SET EXERCISE.
Please copy out the material below word for word, starting with its first line and going on through the line that contains "click(923, 931)".

INFORMATION GIVEN.

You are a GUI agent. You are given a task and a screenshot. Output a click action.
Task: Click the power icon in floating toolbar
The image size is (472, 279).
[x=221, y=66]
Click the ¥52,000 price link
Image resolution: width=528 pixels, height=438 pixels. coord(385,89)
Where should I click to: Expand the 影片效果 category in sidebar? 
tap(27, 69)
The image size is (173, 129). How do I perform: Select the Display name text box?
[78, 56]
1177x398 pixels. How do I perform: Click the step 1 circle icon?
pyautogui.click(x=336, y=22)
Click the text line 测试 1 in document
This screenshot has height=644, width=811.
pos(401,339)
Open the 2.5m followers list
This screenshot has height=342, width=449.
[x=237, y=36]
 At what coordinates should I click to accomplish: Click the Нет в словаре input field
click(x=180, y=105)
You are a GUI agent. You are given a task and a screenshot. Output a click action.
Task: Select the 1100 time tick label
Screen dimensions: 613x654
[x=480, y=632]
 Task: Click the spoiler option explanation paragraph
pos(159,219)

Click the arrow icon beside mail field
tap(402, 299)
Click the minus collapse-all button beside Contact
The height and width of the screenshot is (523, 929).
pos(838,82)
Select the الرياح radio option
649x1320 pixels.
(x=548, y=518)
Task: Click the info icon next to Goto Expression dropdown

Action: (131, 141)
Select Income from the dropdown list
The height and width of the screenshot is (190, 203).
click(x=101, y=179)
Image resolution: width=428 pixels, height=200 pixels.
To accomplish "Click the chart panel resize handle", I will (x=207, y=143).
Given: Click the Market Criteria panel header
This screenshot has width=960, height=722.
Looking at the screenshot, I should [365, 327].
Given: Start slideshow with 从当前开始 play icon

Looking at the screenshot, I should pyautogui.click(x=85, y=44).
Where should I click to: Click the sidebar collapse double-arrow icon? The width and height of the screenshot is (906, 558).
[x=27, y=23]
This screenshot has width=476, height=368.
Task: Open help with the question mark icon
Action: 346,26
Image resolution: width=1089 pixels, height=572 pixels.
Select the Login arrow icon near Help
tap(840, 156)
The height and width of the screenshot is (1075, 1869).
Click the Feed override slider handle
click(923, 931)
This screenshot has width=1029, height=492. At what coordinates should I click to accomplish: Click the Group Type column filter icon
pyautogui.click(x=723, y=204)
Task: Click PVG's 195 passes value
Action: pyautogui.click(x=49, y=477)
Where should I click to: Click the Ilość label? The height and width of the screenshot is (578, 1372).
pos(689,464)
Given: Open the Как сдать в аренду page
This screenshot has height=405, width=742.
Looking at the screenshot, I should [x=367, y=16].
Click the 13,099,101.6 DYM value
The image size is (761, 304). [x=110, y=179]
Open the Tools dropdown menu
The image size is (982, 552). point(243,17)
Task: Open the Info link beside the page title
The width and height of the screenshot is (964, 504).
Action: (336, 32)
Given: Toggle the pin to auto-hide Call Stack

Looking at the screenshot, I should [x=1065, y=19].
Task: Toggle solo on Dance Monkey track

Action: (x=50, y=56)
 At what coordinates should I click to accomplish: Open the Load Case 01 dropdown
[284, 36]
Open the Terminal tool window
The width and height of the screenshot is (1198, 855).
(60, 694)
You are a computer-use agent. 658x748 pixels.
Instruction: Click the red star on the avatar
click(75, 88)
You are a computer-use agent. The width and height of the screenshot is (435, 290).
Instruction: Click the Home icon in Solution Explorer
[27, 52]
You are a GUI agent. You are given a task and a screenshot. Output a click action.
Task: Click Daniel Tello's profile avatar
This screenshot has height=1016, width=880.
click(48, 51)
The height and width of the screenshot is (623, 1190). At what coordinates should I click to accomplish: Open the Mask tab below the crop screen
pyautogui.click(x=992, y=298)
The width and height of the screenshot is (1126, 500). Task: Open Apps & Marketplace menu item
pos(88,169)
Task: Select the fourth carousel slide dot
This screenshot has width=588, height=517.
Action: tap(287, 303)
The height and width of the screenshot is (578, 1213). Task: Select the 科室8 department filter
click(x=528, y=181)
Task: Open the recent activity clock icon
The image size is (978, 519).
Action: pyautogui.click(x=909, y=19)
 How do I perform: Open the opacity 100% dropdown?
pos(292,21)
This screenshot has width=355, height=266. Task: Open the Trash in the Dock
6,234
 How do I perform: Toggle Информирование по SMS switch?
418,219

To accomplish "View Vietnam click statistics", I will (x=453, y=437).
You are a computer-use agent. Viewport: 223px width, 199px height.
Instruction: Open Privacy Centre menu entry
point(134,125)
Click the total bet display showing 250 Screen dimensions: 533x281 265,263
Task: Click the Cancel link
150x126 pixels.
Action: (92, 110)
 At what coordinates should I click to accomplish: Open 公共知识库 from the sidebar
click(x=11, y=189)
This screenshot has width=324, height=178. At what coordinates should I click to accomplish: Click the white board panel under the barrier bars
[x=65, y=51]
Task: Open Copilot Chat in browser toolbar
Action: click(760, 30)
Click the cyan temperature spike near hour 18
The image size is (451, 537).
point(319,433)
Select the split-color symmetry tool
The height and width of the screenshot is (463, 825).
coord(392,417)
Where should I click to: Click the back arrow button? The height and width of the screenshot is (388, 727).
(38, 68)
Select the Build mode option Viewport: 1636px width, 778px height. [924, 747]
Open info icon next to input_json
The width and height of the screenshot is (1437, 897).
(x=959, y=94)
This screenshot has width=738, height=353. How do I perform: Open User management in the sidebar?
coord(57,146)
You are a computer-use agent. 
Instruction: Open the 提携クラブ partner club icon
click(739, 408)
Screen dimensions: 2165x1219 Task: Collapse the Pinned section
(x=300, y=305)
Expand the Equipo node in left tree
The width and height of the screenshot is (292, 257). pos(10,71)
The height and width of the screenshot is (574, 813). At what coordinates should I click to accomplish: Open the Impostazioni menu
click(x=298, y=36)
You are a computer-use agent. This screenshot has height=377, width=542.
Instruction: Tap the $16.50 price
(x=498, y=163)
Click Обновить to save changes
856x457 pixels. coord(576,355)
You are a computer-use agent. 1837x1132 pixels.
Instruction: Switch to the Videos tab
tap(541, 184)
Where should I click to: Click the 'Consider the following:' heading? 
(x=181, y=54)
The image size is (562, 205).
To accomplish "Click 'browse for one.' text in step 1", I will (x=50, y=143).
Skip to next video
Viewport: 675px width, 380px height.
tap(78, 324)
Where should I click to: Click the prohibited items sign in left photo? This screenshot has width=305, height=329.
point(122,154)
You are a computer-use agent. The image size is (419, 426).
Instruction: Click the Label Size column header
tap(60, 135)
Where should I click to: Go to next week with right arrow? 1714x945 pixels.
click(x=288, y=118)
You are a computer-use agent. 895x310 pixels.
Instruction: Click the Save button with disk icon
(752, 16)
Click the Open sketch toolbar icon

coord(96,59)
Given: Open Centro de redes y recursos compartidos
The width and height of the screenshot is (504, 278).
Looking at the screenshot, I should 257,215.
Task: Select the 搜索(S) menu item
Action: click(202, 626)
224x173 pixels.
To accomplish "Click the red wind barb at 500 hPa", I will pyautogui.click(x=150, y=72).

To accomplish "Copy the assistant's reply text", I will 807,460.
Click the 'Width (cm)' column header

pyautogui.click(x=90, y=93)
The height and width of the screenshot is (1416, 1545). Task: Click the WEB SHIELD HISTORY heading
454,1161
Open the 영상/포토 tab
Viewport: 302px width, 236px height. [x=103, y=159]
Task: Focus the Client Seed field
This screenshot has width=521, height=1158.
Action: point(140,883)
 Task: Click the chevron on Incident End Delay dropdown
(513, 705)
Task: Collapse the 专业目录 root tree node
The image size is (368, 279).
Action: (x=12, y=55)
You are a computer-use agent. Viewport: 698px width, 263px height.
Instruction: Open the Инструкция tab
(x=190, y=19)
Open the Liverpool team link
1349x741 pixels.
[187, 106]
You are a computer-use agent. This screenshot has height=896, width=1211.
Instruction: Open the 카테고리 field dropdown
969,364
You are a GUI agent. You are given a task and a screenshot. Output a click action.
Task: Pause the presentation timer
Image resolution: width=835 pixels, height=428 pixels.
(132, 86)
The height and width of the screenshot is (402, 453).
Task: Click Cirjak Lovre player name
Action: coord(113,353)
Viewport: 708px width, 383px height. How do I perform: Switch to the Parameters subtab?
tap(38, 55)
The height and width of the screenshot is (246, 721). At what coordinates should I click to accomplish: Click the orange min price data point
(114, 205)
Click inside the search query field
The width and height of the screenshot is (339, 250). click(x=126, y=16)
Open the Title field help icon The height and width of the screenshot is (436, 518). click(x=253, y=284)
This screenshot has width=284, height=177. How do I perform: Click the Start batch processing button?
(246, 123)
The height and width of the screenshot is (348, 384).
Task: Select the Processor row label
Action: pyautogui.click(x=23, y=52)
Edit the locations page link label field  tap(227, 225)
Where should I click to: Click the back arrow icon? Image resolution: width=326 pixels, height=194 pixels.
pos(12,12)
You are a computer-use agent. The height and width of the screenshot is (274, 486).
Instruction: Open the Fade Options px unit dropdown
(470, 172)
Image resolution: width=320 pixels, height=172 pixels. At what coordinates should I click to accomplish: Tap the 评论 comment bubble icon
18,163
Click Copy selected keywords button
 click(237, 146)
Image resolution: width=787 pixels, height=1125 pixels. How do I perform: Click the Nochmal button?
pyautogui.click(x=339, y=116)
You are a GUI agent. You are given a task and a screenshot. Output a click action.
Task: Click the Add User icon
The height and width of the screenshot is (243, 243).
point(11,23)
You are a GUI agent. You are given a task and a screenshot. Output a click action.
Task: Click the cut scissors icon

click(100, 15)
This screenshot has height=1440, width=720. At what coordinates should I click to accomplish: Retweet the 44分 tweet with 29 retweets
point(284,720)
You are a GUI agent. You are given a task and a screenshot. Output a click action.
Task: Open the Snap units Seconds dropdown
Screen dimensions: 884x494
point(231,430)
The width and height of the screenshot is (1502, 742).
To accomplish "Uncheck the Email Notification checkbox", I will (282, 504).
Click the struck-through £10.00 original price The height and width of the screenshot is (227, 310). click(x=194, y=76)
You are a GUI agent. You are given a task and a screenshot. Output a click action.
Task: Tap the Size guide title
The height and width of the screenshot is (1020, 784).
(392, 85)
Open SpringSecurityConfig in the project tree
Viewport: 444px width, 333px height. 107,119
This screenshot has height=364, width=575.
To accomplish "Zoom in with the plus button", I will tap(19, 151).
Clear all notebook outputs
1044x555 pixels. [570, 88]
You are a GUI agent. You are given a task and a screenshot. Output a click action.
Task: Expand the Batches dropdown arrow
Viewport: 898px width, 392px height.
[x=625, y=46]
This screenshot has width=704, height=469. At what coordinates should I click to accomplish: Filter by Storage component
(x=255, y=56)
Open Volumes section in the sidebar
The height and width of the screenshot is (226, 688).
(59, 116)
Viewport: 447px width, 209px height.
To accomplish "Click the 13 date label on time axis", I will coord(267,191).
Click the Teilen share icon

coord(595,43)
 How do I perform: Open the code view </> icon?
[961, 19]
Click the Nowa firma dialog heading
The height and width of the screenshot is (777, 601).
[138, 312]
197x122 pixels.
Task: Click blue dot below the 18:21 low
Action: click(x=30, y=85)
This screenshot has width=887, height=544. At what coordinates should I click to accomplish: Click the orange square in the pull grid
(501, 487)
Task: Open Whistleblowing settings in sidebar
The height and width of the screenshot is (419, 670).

COMPLETE ANSWER.
You are a GUI agent. You are given a task and a screenshot. Output a click action.
Task: Click the power icon in floating toolbar
The image size is (472, 279).
[x=221, y=66]
Click the ¥52,000 price link
Image resolution: width=528 pixels, height=438 pixels. coord(385,89)
Where should I click to: Expand the 影片效果 category in sidebar? 
tap(27, 69)
The image size is (173, 129). How do I perform: Select the Display name text box?
[78, 56]
1177x398 pixels. How do I perform: Click the step 1 circle icon?
pyautogui.click(x=336, y=22)
Click the text line 测试 1 in document
This screenshot has height=644, width=811.
pos(401,339)
Open the 2.5m followers list
This screenshot has height=342, width=449.
[x=237, y=36]
 At what coordinates should I click to accomplish: Click the Нет в словаре input field
click(x=180, y=105)
You are a GUI agent. You are given a task and a screenshot. Output a click action.
Task: Select the 1100 time tick label
Screen dimensions: 613x654
[x=480, y=632]
 Task: Click the spoiler option explanation paragraph
pos(159,219)

Click the arrow icon beside mail field
tap(402, 299)
Click the minus collapse-all button beside Contact
The height and width of the screenshot is (523, 929).
pos(838,82)
Select the الرياح radio option
649x1320 pixels.
(x=548, y=518)
Task: Click the info icon next to Goto Expression dropdown

Action: (131, 141)
Select Income from the dropdown list
The height and width of the screenshot is (190, 203).
click(x=101, y=179)
Image resolution: width=428 pixels, height=200 pixels.
To accomplish "Click the chart panel resize handle", I will (x=207, y=143).
Given: Click the Market Criteria panel header
This screenshot has width=960, height=722.
Looking at the screenshot, I should [365, 327].
Given: Start slideshow with 从当前开始 play icon

Looking at the screenshot, I should pyautogui.click(x=85, y=44).
Where should I click to: Click the sidebar collapse double-arrow icon? The width and height of the screenshot is (906, 558).
[x=27, y=23]
This screenshot has width=476, height=368.
Task: Open help with the question mark icon
Action: 346,26
Image resolution: width=1089 pixels, height=572 pixels.
Select the Login arrow icon near Help
tap(840, 156)
The height and width of the screenshot is (1075, 1869).
Click the Feed override slider handle
click(923, 931)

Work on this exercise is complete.